Inventory of unsold goods in the manufacturing sector rose to a staggering N272 billion in the first half of 2023, a stark increase from N187.1 billion in the same period of 2022, according to the Manufacturer Association of Nigeria’s half-yearly review report.

Gabriel Idahosa, president of the Lagos Chamber of Commerce and Industry, paints a grim picture of the situation. “Decelerating and low growth in manufacturing and trade…reflect the high energy cost, exchange rate volatility, continuous rise in interest rate, high inflation, and weak consumer demand,” he stated in a recent address.

Fuel prices have skyrocketed by over 200% since January, crippling businesses that rely heavily on diesel-powered generators due to Nigeria’s unreliable grid electricity. Transportation costs have also doubled since the removal of petrol subsidies, adding further pressure to already strained bottom lines.

The foreign exchange situation presents another major hurdle. Obtaining dollars from the Central Bank of Nigeria (CBN) is a herculean task, with the official rate pegged at N1,080 per dollar compared to the black market’s staggering N1,300. This unfavorable exchange rate significantly inflates production costs, as 40% or more of raw materials, machines, and other inputs are imported using FX.
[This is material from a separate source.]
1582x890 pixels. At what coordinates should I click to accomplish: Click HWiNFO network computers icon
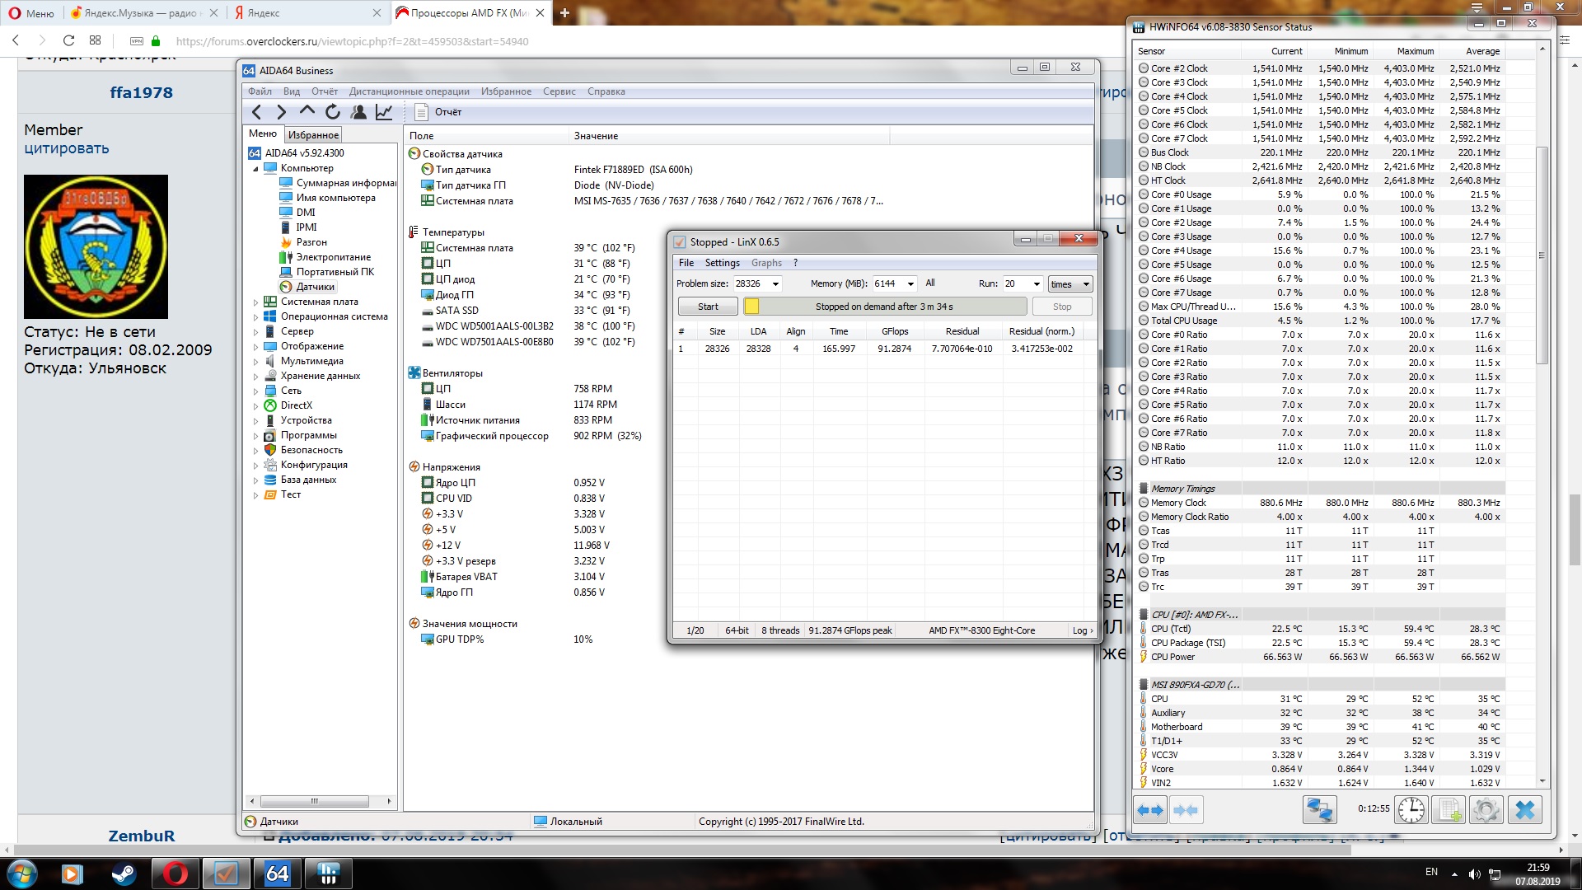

Insecurity adds another layer of complexity to the equation. Edobong Akpabio, former head of agribusiness at the Lagos Chamber of Commerce and Industry, estimates a 60% decline in food production in key-producing states due to rising insecurity. “Farmers are afraid to cultivate in their usual areas due to the high rate of insecurity,” she explains, highlighting the ripple effect on food prices and consumer spending.

Nigeria’s double-digit inflation, which has plagued the country since 2016 and reached a staggering 28.9% in December 2023, further dampens consumer demand and puts additional pressure on manufacturers’ margins.

The manufacturing sector’s growth slowed to a sluggish 0.48% in Q3 2023, a significant drop from the 2.2% recorded in the previous quarter. Experts fear this downward trend could persist in the short term due to ongoing challenges.

Despite the bleak outlook, manufacturers are exploring innovative solutions to navigate the turbulent waters. Increased local sourcing, improved logistics and supply chain management, and adoption of energy-efficient technologies are some potential strategies being considered.

The government and policymakers are also urged to take urgent action to address the FX crisis, stabilize fuel prices, and tackle insecurity to create a more enabling environment for Nigerian manufacturers to thrive.

As Nigeria’s manufacturing sector braces for a challenging future, the question remains: will it weather the storm and emerge stronger, or will the rising costs, weak demand, and volatile FX markets prove too much to bear? Only time will tell.